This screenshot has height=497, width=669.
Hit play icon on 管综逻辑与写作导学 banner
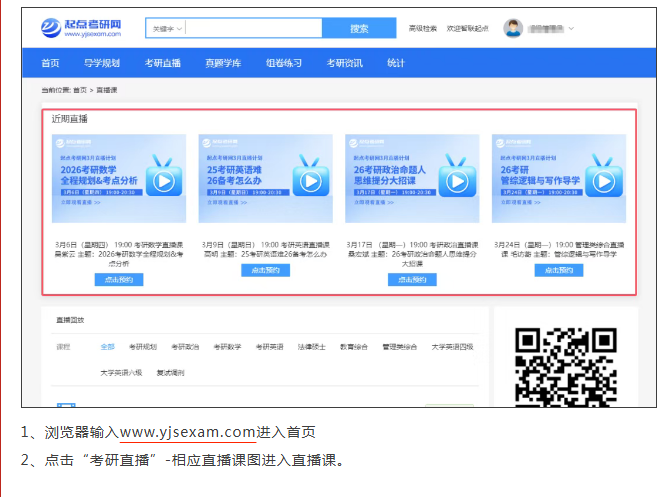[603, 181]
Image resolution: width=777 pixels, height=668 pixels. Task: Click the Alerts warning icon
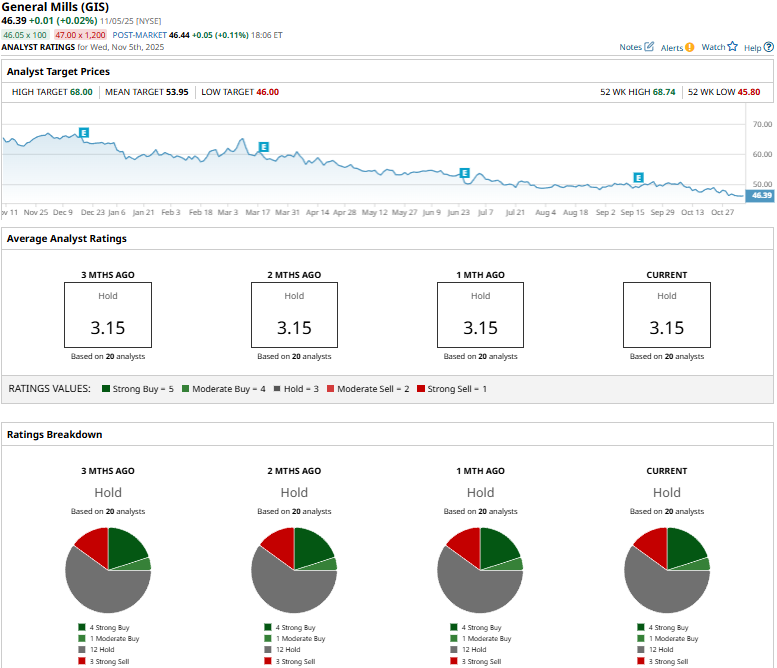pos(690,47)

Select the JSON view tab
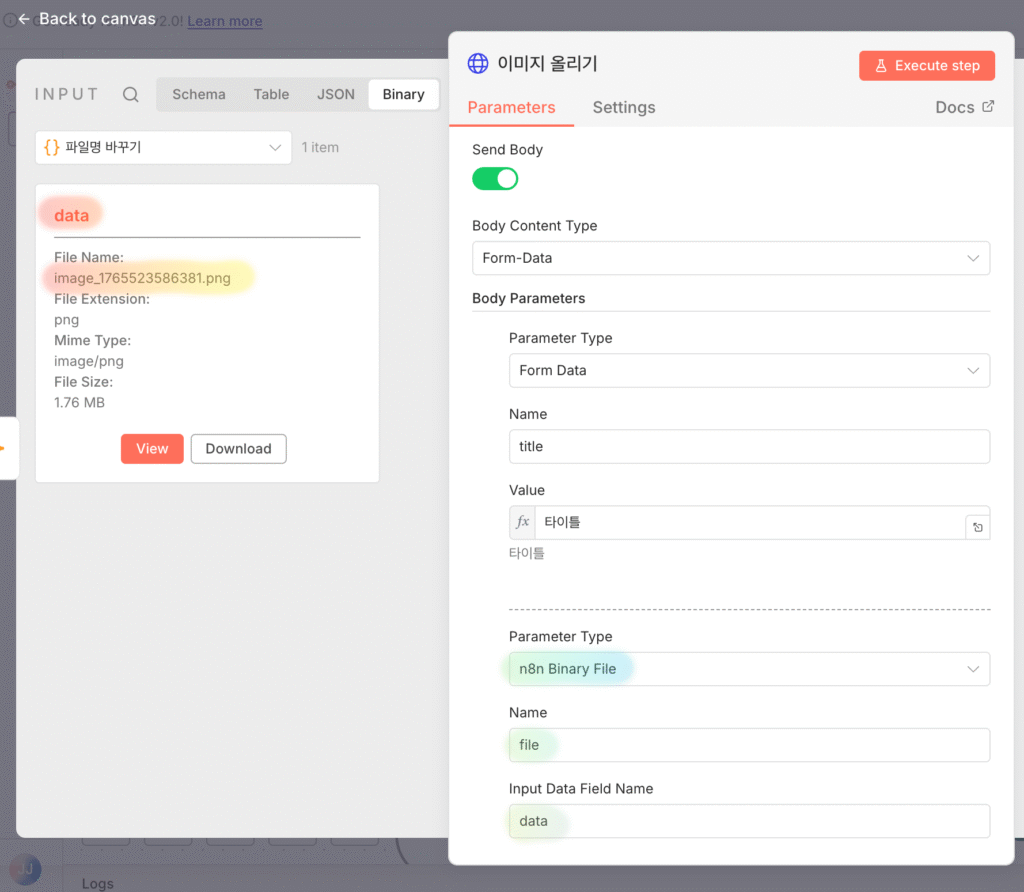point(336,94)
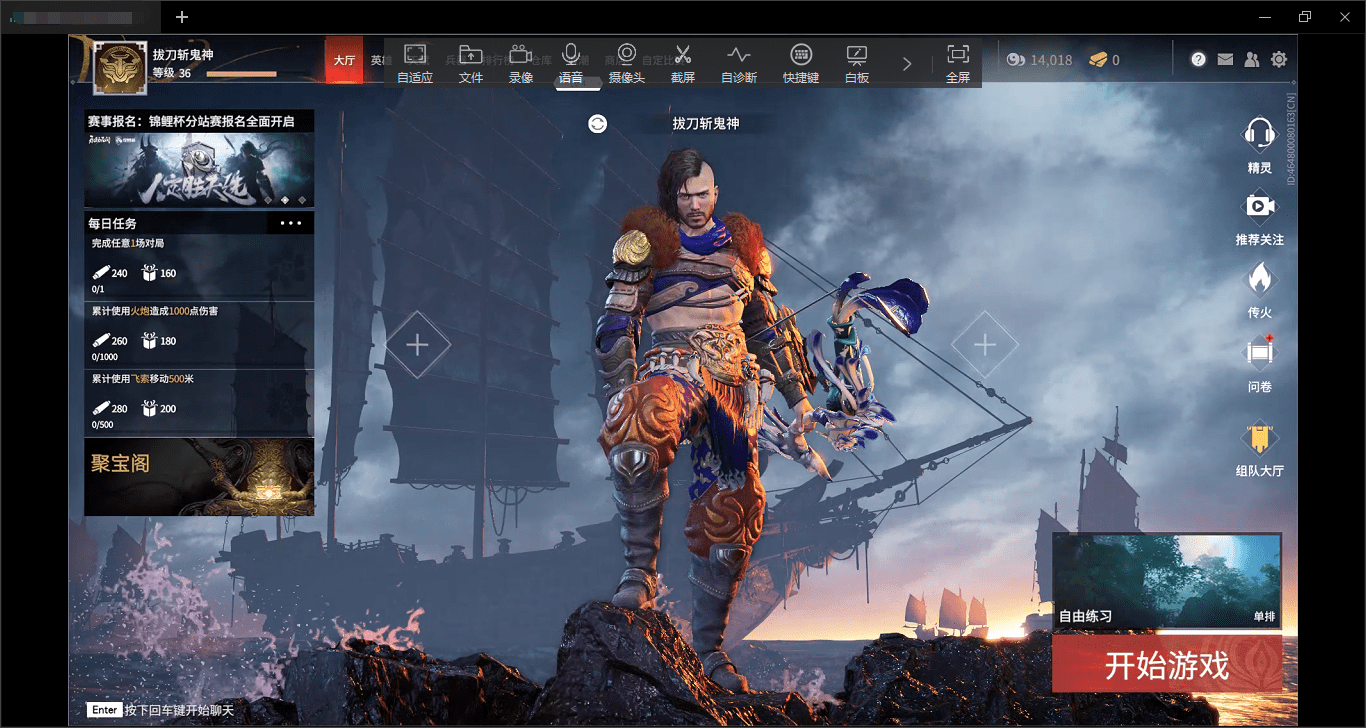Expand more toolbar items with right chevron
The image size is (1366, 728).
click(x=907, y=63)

* Description of the task *
Would it be possible to copy the material exactly, excluding the images?

* Task response *
This screenshot has height=497, width=669.
Hit play icon on 管综逻辑与写作导学 banner
[603, 181]
Image resolution: width=777 pixels, height=668 pixels. Task: Click the Alerts warning icon
pos(690,47)

Select the JSON view tab
point(336,94)
Expand more toolbar items with right chevron
The image size is (1366, 728).
click(x=907, y=63)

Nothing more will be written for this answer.